GKE SRE Guide to Turbinia
Introduction
This document covers the Turbinia SRE guide for Google Cloud Kubernetes. It will cover topics to manage the Turbinia infrastructure in the Kubernetes environment and includes the Prometheus/Grafana monitoring stack.
Debugging Task Failures
At times, Turbinia may report back some failures after processing some Evidence. Given that Turbinia Jobs and Tasks can be created to run third party tools, Turbinia can not anticipate all failures that may occur, especially with a third party tool. Here are some debugging steps you can take to further investigate these failures.
Refer to the debugging documentation for steps on grabbing the status of a Request or Task that has failed.
If the debugging documentation doesn’t provide enough information to the Task failure, you may also grab and review stderr logs for the Task that has failed.
stderr logs can be found in the path specified in the Turbinia
OUTPUT_DIR. The directory containing all Task output can be identified in the directory format<REQUEST_ID>-<TASK_ID>-<TASK_NAME>.Turbinia logs can be found in the path specified at
LOG_DIR.
Determine whether the failure has occurred before by checking the Error Reporting console, if
STACKDRIVER_TRACEBACKwas enabled in the Turbinia config. All Turbinia exceptions will be logged to the console and can be helpful to check to see if the Error has been seen before and whether or not it has been acknowledged/tracked in an issue.Determine whether the Task failure is being tracked in a Github issue. If the failure occurred from a third party tool, then we’ll likely NOT have tracked this since the issue would have to be raised with the third party tool rather than Turbinia.
If the issue seems to be related to the third party tool, file a bug to the associated repo else file one for the Turbinia team.
Turbinia Controller
In addition to the troubleshooting steps above, you may also consider deploying the Turbinia controller to the GKE cluster for further troubleshooting.

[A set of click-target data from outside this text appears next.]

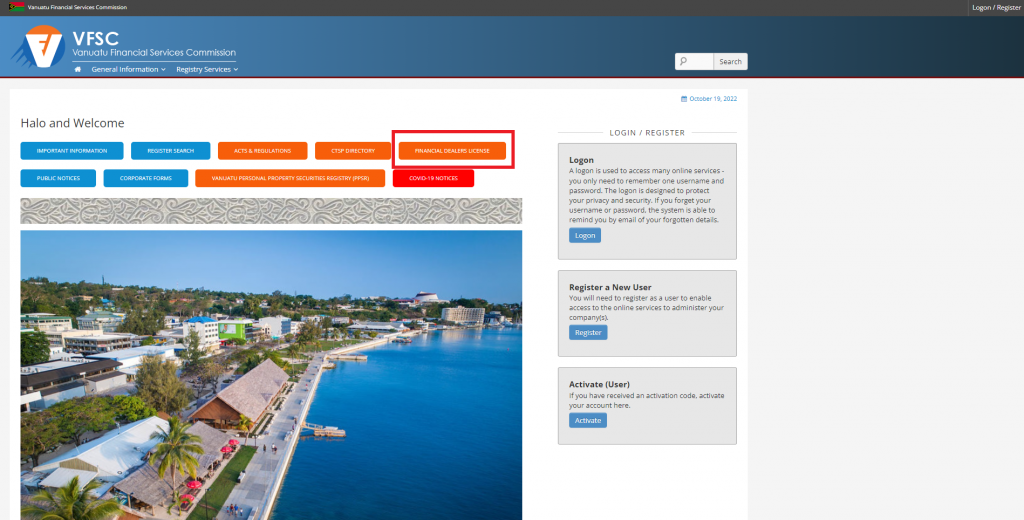Click the Activate button
The width and height of the screenshot is (1024, 520).
pos(588,420)
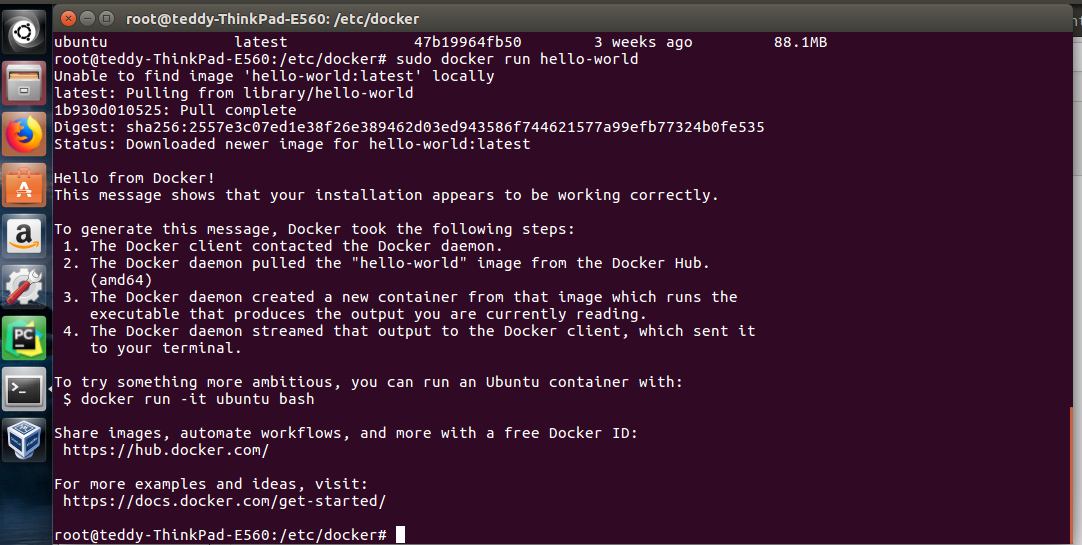Click the cursor at the bottom prompt
Image resolution: width=1082 pixels, height=545 pixels.
[400, 535]
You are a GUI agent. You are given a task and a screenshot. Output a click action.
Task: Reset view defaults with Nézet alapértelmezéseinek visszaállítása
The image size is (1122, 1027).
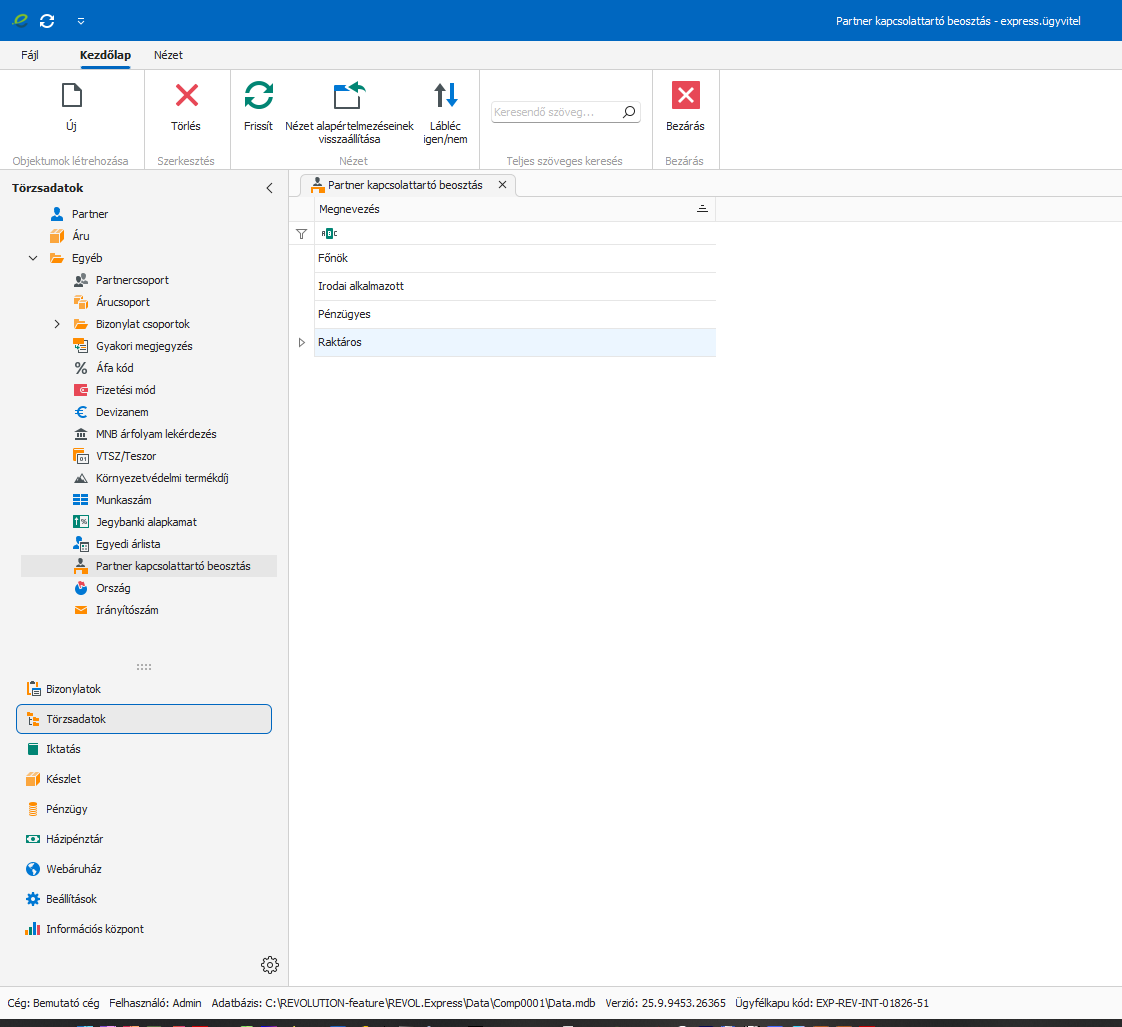point(349,96)
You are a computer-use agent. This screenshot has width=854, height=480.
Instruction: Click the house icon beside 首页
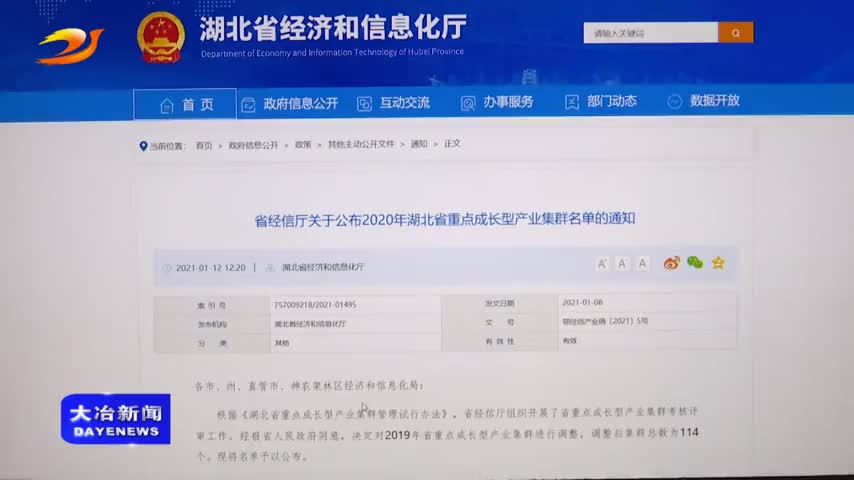coord(167,103)
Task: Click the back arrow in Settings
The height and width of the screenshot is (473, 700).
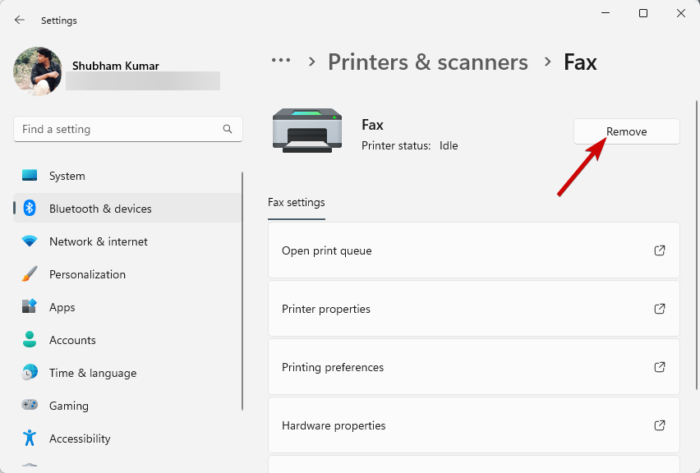Action: (20, 20)
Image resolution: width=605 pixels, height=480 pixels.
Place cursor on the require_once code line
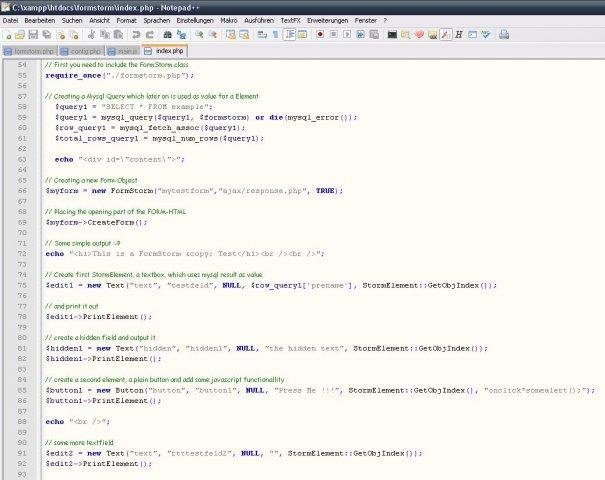(x=120, y=75)
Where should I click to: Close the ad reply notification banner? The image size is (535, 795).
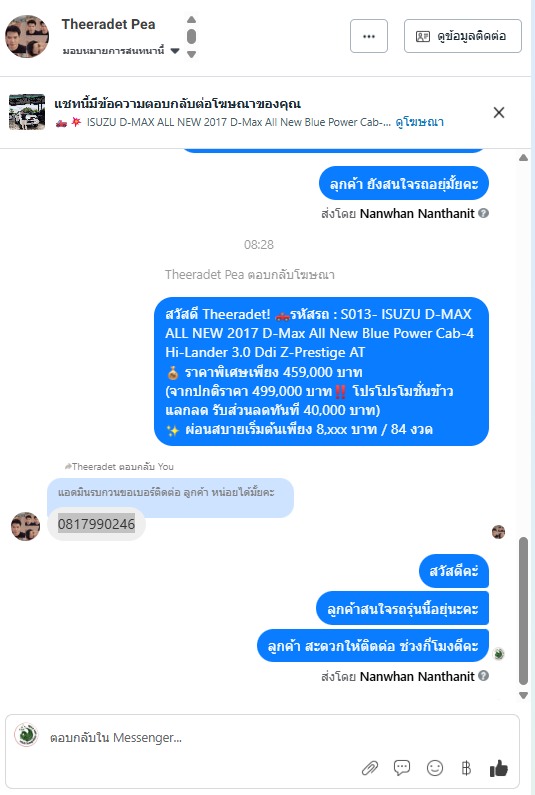(x=499, y=113)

The controller pod has the Turbinia client installed and is configured to use your Turbinia GKE instance. You may create Turbinia requests from this pod to process GCP disks within your project as well as have access to all Turbinia logs and output stored in the Filestore path. To deploy the Turbinia controller, please take the following steps.
If using Turbinia Pubsub
./k8s/tools/deploy-pubsub-gke.sh --deploy-controller
If using Turbinia Celery/Redis
./k8s/tools/deploy-celery-gke.sh --deploy-controller
Please note that the commands above will also deploy the rest of the infrastructure so
if you’d like to deploy the pod to an existing infrastructure, you can run
kubectl create -f k8s/common/turbinia-controller.yaml. Please ensure that you
have the correct turbiniavolume filestore path prior to deploying.
GKE Infrastructure
Preparation
The GKE stack is managed with the update-gke-infra.sh management script. This script can be run from any workstation or cloud shell. Please follow the steps below on a workstation or cloud shell prior to running the script.
Clone the Turbinia repo or the update-gke-infra.sh script directly.

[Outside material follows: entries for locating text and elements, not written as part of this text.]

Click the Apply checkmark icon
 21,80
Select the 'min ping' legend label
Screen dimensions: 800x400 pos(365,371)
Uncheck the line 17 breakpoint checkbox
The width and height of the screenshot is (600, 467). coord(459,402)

Install Google Cloud SDK, which installs the gcloud and kubectl cli tool.
Authenticate with the Turbinia cloud project:
gcloud auth application-default login
Connect to the cluster
gcloud container clusters get-credentials [cluster] --zone [zone] --project [project]
Updating the Turbinia infrastructure
The following section will cover how to make updates to the Turbinia configuration file, environment variables, and updating the Turbinia Docker image.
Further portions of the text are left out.